> _TASK GOAL_
Identify each line in the data below that contains the string "label" and copy those lines.

> _DATA RECORDS_
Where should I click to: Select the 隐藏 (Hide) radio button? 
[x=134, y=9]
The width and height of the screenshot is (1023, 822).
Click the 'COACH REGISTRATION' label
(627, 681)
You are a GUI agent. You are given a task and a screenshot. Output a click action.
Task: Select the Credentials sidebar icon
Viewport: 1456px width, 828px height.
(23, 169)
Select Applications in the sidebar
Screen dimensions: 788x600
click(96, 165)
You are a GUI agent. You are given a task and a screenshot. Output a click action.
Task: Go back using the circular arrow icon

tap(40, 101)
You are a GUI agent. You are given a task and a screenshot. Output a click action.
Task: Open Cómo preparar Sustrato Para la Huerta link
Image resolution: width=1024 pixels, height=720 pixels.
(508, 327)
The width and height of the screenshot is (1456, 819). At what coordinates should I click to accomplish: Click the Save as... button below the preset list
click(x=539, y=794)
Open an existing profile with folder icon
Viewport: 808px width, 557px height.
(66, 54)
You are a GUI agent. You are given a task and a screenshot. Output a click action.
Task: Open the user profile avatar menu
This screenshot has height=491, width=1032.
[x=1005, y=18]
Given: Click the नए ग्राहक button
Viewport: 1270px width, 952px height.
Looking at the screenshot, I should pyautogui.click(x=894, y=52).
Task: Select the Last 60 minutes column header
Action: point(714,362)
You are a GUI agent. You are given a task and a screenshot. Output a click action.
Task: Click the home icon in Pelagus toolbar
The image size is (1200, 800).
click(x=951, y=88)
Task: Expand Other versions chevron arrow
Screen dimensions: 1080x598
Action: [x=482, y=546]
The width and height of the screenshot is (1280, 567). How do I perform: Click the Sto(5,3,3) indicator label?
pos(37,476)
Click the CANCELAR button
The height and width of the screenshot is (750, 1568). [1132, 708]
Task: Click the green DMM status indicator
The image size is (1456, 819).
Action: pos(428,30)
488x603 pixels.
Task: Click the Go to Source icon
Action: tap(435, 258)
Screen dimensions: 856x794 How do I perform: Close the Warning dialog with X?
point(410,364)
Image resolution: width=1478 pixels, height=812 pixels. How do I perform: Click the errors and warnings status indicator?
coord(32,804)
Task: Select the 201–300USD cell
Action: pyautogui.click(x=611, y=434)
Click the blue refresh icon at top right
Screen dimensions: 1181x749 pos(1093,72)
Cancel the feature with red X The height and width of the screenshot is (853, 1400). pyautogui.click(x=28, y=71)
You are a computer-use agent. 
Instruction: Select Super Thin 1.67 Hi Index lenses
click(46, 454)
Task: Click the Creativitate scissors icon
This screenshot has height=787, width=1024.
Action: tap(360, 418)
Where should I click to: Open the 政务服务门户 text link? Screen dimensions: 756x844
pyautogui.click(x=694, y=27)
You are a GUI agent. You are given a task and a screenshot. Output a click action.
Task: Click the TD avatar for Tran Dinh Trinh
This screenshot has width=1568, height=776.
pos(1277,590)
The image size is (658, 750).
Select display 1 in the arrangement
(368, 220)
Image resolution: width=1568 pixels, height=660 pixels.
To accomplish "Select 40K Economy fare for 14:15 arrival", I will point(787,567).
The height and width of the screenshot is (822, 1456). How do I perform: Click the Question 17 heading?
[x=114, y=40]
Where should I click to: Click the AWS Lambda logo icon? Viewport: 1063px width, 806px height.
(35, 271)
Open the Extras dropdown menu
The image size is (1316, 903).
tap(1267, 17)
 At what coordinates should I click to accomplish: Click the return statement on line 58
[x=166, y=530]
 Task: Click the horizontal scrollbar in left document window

> _WORKED SOLUTION_
Click the 'COACH REGISTRATION' label
The width and height of the screenshot is (1280, 567). How do I perform: Click the Sto(5,3,3) indicator label?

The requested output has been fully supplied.